- [Work task]: Could you copy the records below exactly, leaving out any pictures they include?

[Entries supplied — start]

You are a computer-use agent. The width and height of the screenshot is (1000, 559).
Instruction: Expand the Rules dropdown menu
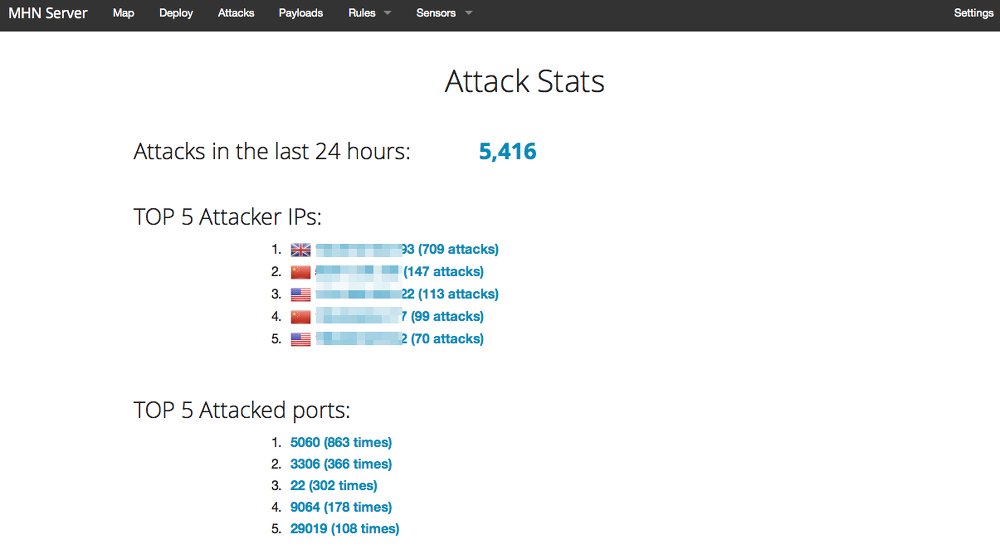click(x=369, y=13)
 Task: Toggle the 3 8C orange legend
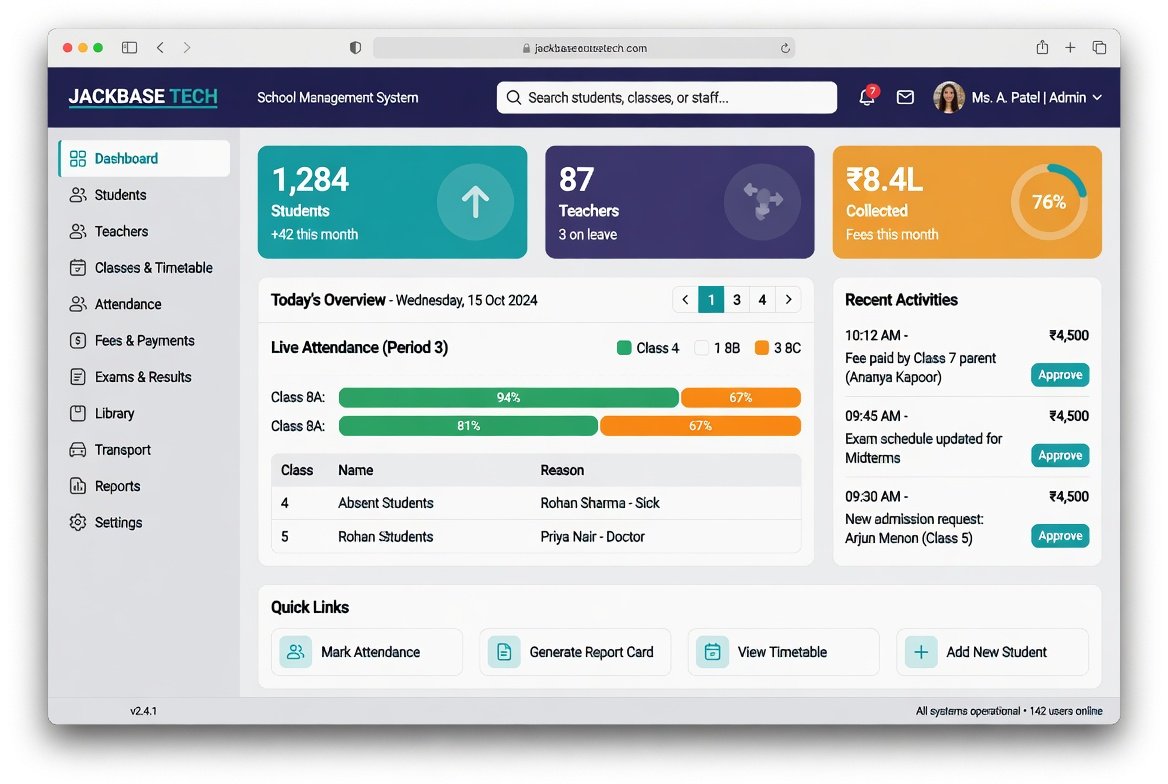click(761, 348)
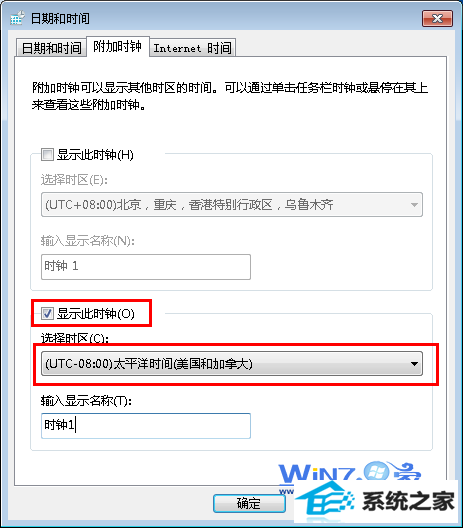Click the 日期和时间 window title text
The height and width of the screenshot is (528, 463).
[x=60, y=18]
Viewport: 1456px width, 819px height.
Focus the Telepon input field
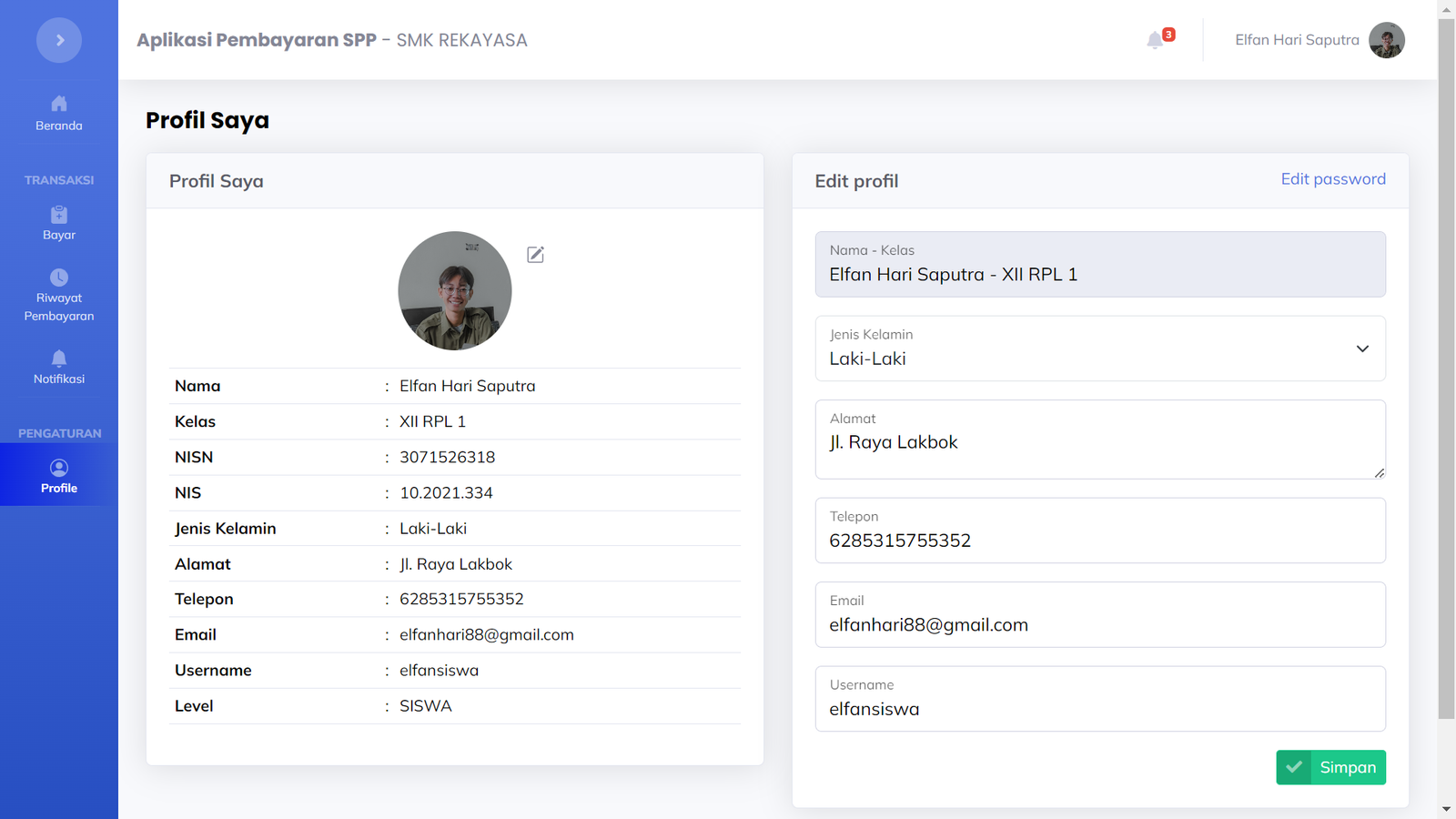(1099, 541)
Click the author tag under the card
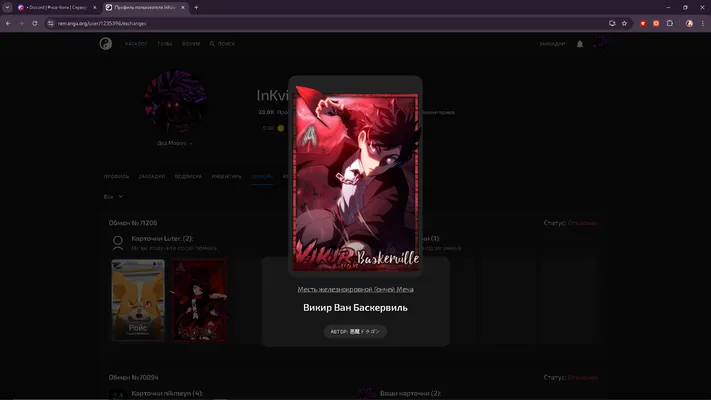Screen dimensions: 711x400 coord(355,332)
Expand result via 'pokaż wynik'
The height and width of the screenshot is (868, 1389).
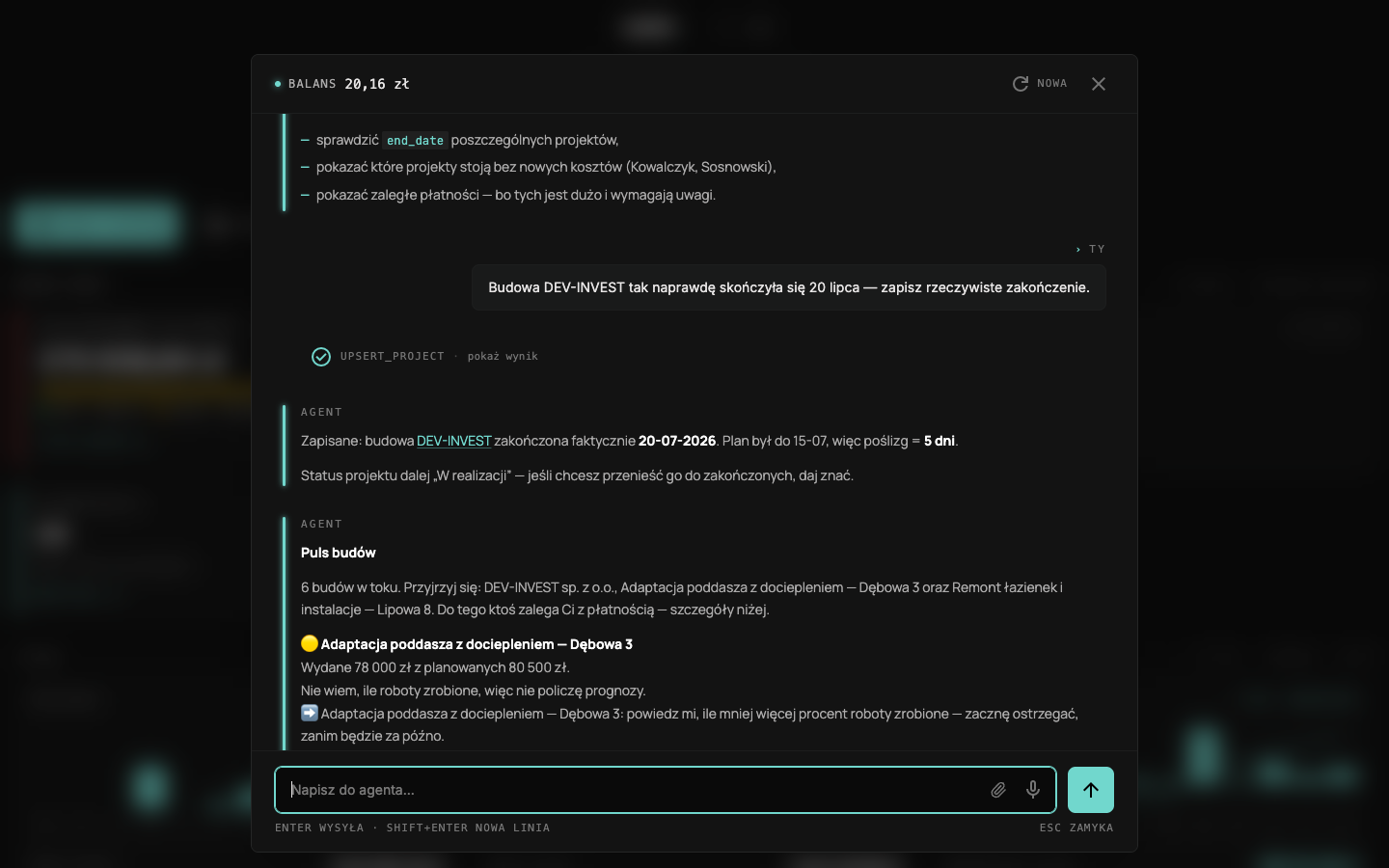pyautogui.click(x=503, y=357)
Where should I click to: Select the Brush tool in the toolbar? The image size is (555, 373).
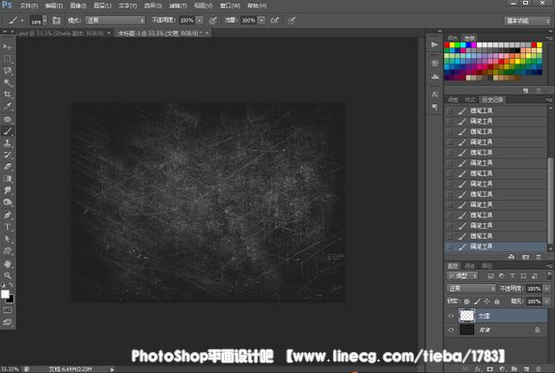[7, 131]
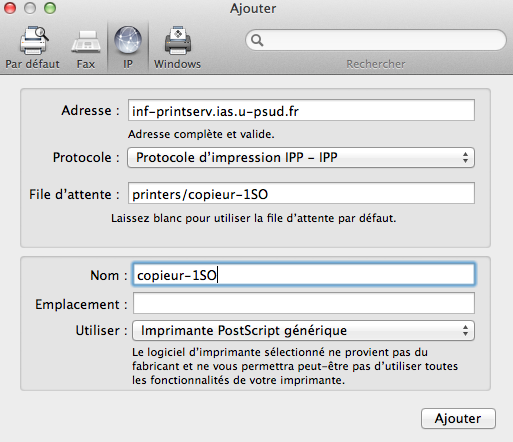Open the Protocole dropdown menu
The height and width of the screenshot is (442, 513).
[x=301, y=158]
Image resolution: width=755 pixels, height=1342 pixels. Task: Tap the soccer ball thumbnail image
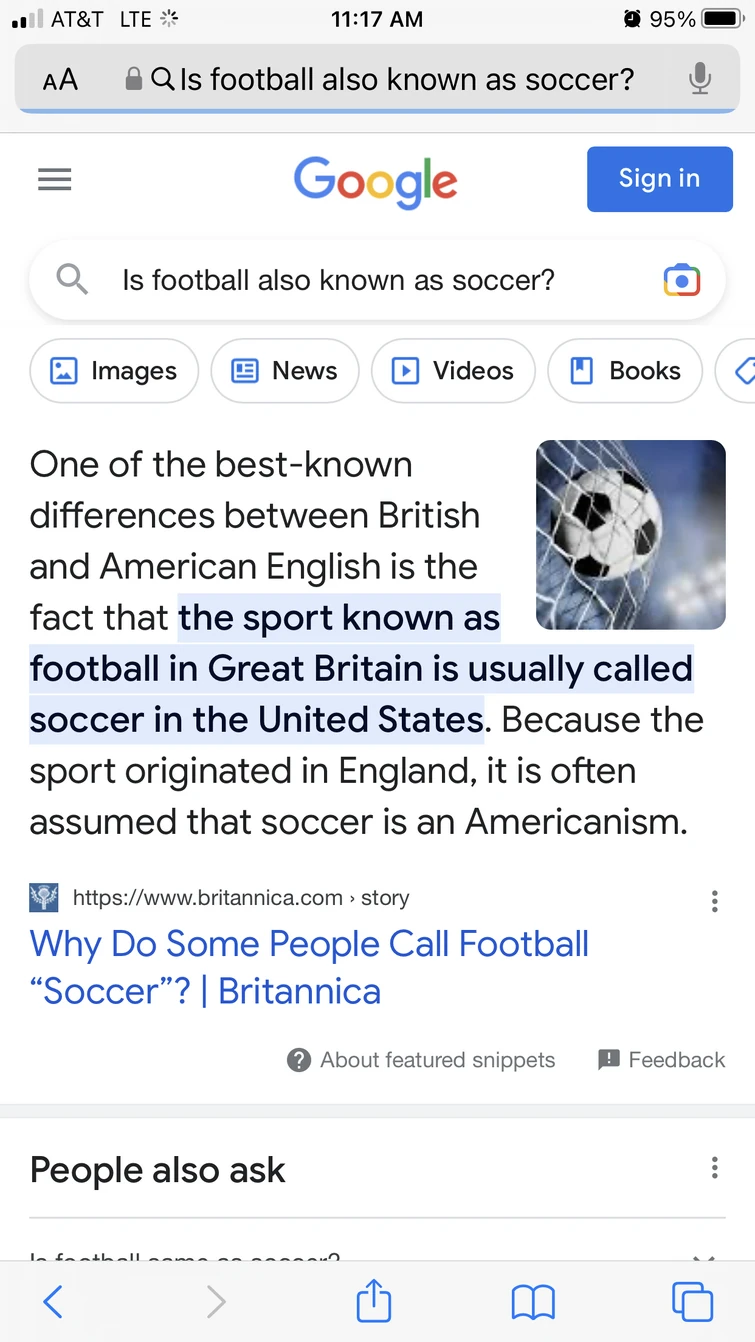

[Entries supplied — finish]

- [Response to this task]:
You are a computer-use agent. The width and height of the screenshot is (1000, 559).
Instruction: Expand the Rules dropdown menu
click(x=369, y=13)
 Task: Toggle the 3 8C orange legend
click(761, 348)
Click the 日期和时间 window title text
The height and width of the screenshot is (528, 463).
[x=60, y=18]
Viewport: 1456px width, 819px height.
Focus the Telepon input field
(1099, 541)
Click the author tag under the card
Screen dimensions: 711x400 coord(355,332)
Expand result via 'pokaż wynik'
The height and width of the screenshot is (868, 1389).
pyautogui.click(x=503, y=357)
Where should I click to: Select the Brush tool in the toolbar? The image size is (555, 373).
[7, 131]
Open the Protocole dropdown menu
The height and width of the screenshot is (442, 513).
[x=301, y=158]
Image resolution: width=755 pixels, height=1342 pixels. Task: Tap the soccer ball thumbnail image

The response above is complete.